Thailand’s air and climate strategies increasingly overlap. Analysis supported by the Climate and Clean Air Coalition identified 19 priority measures that, if fully implemented, could cut particulate matter by as much as 70 percent by 2030. Those same measures could reduce national carbon dioxide by nearly a quarter and methane by about two thirds. The modeling estimated a 22 percent reduction in average exposure to fine particles, which translates to more than three thousand avoided premature deaths each year by 2030.

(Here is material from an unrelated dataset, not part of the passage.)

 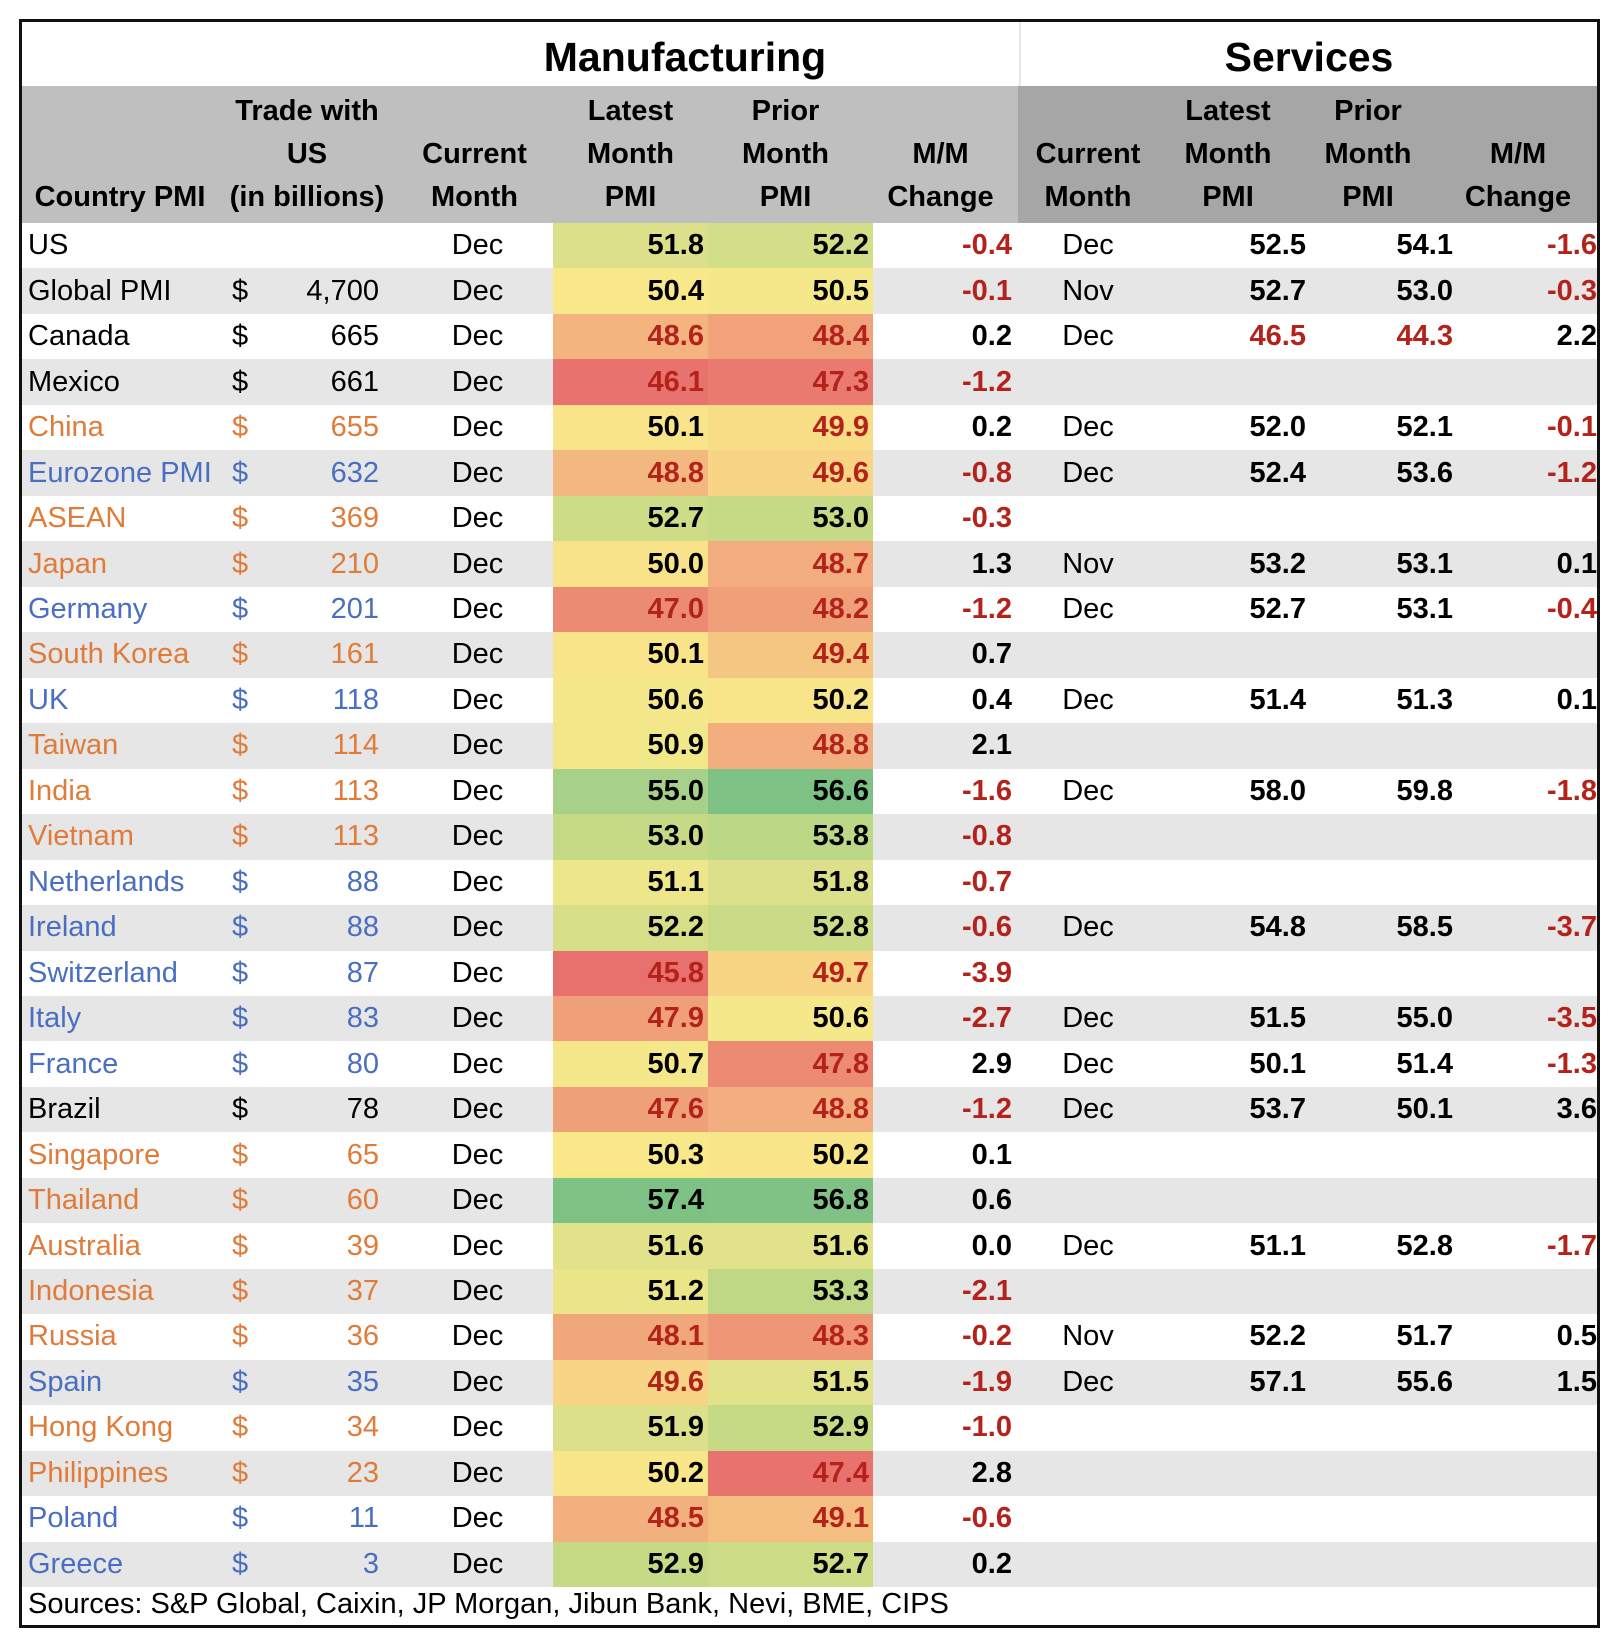 I want to click on country-name: Germany, so click(x=88, y=608).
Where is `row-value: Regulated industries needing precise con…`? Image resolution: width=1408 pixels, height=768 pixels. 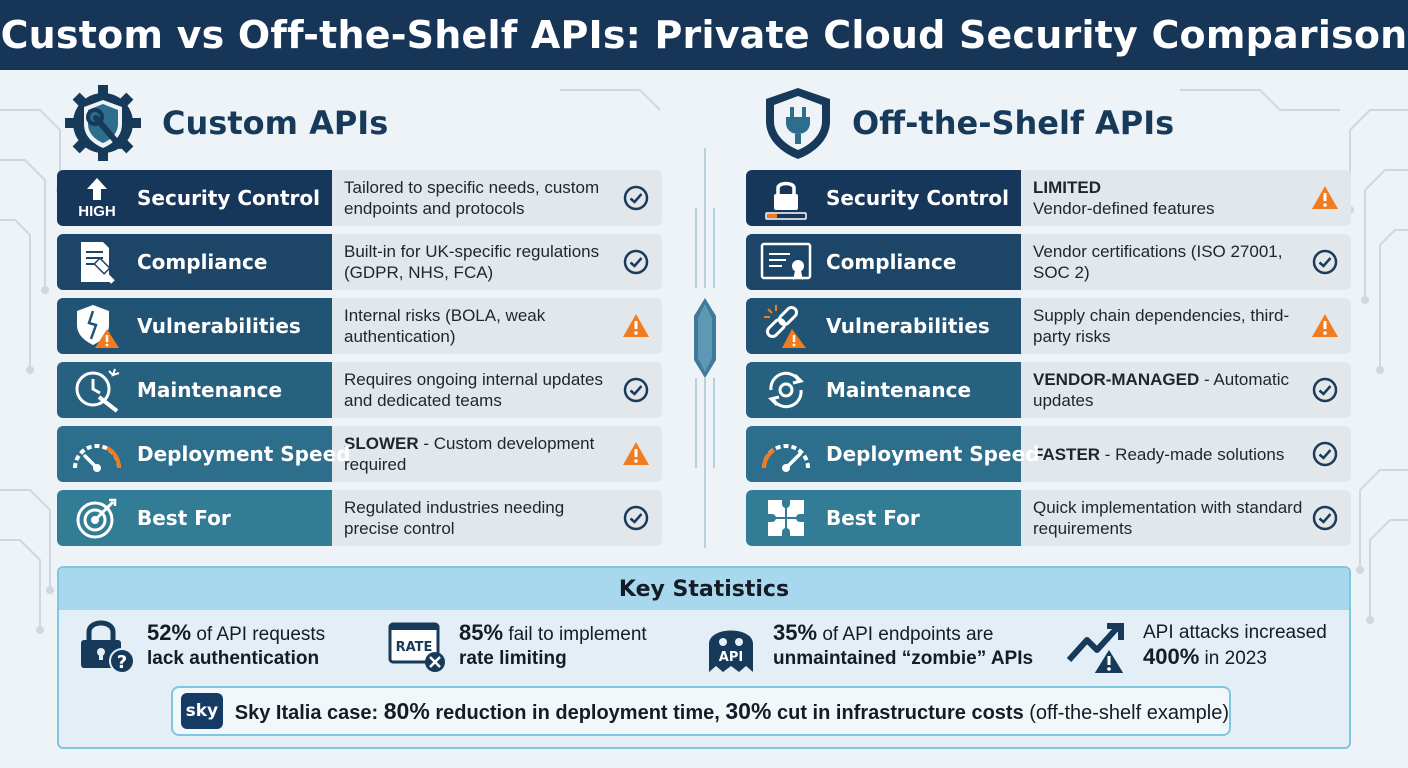
row-value: Regulated industries needing precise con… is located at coordinates (454, 518).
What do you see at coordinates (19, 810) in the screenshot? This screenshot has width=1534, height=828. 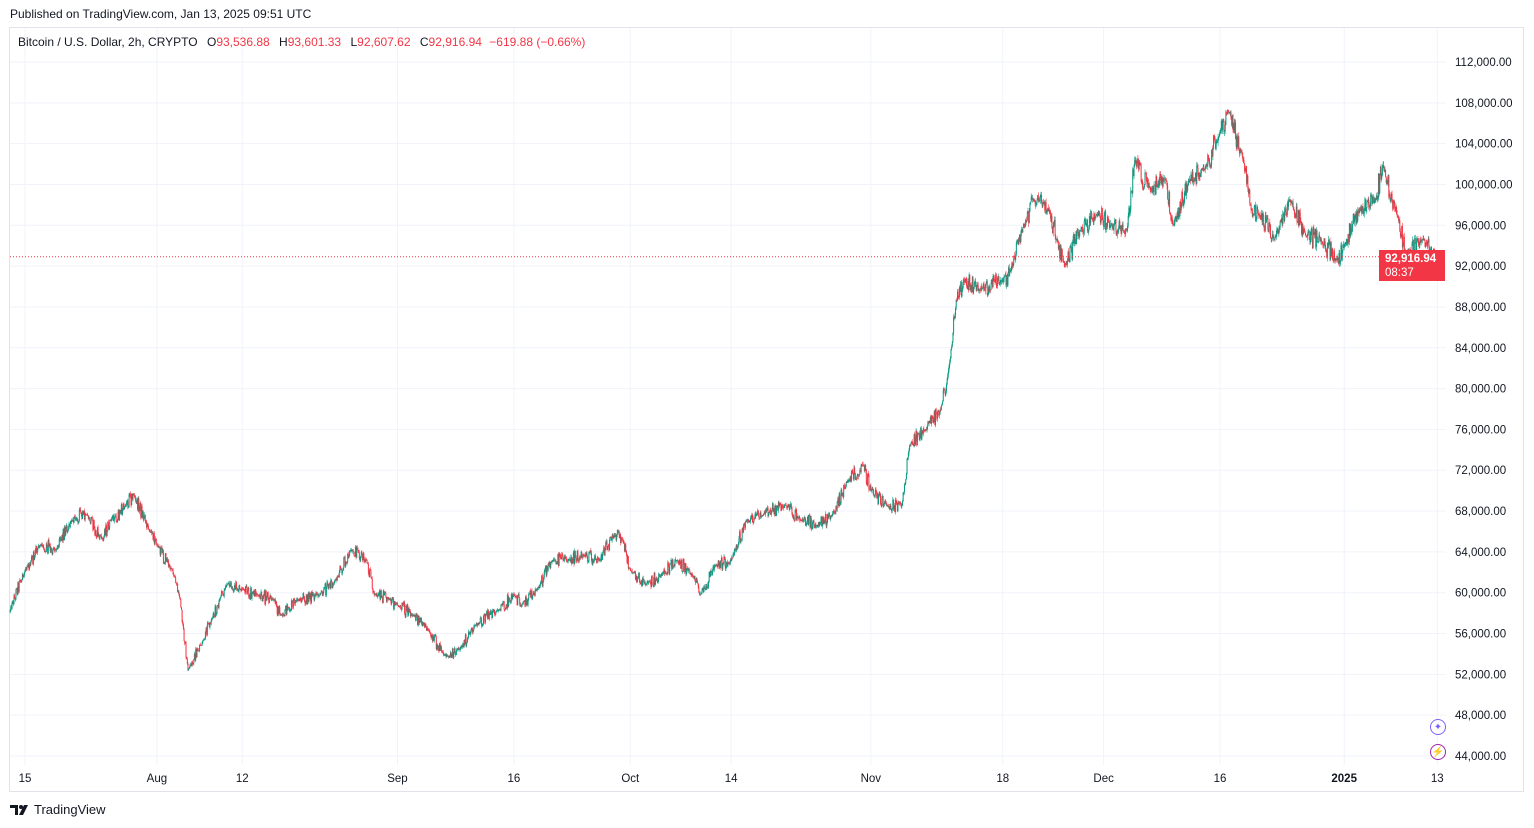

Capturing those gains requires more than technical plans. Stakeholder surveys point to institutional and financial barriers that, if left unaddressed, could cut achievable reductions in half. Recommended steps include strong interagency coordination, fiscal reforms that direct resources to local action, targeted training for provincial and municipal teams, integrated inventories that track both climate and air pollutants, and regular reviews to fine tune policies. Subnational plans tailored to regional sources, for example crop residue management in the North and industrial dust control in urban corridors, can make national policy work on the ground.

Regional diplomacy remains part of the equation. Since open burning contributes to haze beyond national borders, Thai officials have sought joint efforts with neighbors on agricultural practices, market incentives and law enforcement. Combined with tighter controls inside Thailand and the new seasonal command structure, those steps can reduce the worst spikes that have become a staple of the dry season.

What to Know

  • Prime Minister Anutin ordered all provincial governors to prepare seasonal measures against wildfires, haze and PM2.5, with single-command centers to activate during spikes.
  • Forest patrols, regulated farm burning, diesel smoke checks, construction dust control and factory monitoring are central to the plan.
  • Health agencies will set up dust free rooms and safety zones and deploy mobile units to protect vulnerable groups.
  • Bangkok is expanding low emission zones, tightening vehicle and construction rules, and preparing rainmaking operations where conditions allow.
  • During recent surges, authorities closed more than 350 schools, distributed over a million N95 masks and temporarily banned outdoor burning.
  • UNICEF says 13.6 million children in Thailand are highly exposed to PM2.5 and calls for faster action to reduce sources and protect kids.
  • Studies show agricultural burning, weather and cross border smoke drive seasonal haze, with traffic and construction adding to urban loads.
  • Integrated clean air and climate measures could cut particles by up to 70 percent by 2030 and avoid thousands of premature deaths, if enforcement and coordination improve.
  • Thailand has moved to designate pollution control zones in Bangkok and northern provinces and is seeking ASEAN cooperation on transboundary haze.